Клэр отшвырнула в сторону полотенце и убежала к себе в комнату.

В тот же вечер на Вершине Мартину весьма доходчиво объяснили, что он больше никогда не увидит эту девушку, о которой его родителям стало известно от миссис Корнби, вульгарной богатой вдовы из лонгвудского загородного гольф-клуба. Мартин и прежде считал, что Велма Корнби лезет в жизнь других людей только потому, что у нее нет своей собственной.

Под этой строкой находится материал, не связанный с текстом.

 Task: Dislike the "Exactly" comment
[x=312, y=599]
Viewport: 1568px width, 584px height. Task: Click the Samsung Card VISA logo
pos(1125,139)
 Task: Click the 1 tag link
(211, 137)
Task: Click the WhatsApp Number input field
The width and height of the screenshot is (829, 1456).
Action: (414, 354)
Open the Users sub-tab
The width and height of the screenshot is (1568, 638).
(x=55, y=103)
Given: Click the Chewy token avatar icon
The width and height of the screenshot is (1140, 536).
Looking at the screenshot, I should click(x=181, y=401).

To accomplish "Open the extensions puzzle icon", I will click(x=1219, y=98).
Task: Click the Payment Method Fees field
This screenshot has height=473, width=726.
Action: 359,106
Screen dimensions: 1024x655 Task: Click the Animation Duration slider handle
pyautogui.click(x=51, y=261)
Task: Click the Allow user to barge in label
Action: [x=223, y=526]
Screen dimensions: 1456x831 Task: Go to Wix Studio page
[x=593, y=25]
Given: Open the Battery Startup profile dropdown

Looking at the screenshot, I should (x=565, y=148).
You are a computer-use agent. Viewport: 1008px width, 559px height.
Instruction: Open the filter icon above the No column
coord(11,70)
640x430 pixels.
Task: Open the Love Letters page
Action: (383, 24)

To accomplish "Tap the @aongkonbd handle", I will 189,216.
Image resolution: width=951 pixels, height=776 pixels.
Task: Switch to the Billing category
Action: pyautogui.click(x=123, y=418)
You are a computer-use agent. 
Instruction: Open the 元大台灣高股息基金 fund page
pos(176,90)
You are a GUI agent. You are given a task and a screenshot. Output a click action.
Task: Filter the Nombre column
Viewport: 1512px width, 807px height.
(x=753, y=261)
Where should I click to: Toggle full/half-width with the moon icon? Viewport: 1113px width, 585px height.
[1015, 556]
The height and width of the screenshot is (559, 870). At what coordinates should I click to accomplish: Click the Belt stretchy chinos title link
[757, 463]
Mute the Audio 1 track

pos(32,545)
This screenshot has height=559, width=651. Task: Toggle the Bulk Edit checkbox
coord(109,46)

— Говорю тебе в первый и последний раз, — отчеканил Эш Рейфил, вызвав сына в свой кабинет. — Мы с твоей матерью запрещаем тебе встречаться с этой девушкой.

Мартин посмотрел на отца, сидящего за большим письменным столом, в самом центре которого в окружении фолиантов в дорогих переплетах лежала бухгалтерская книга цвета бычьей крови. На книги у Эша Рейфила никогда не хватало времени, их и положили сюда только для того, чтобы произвести впечатление на посетителей.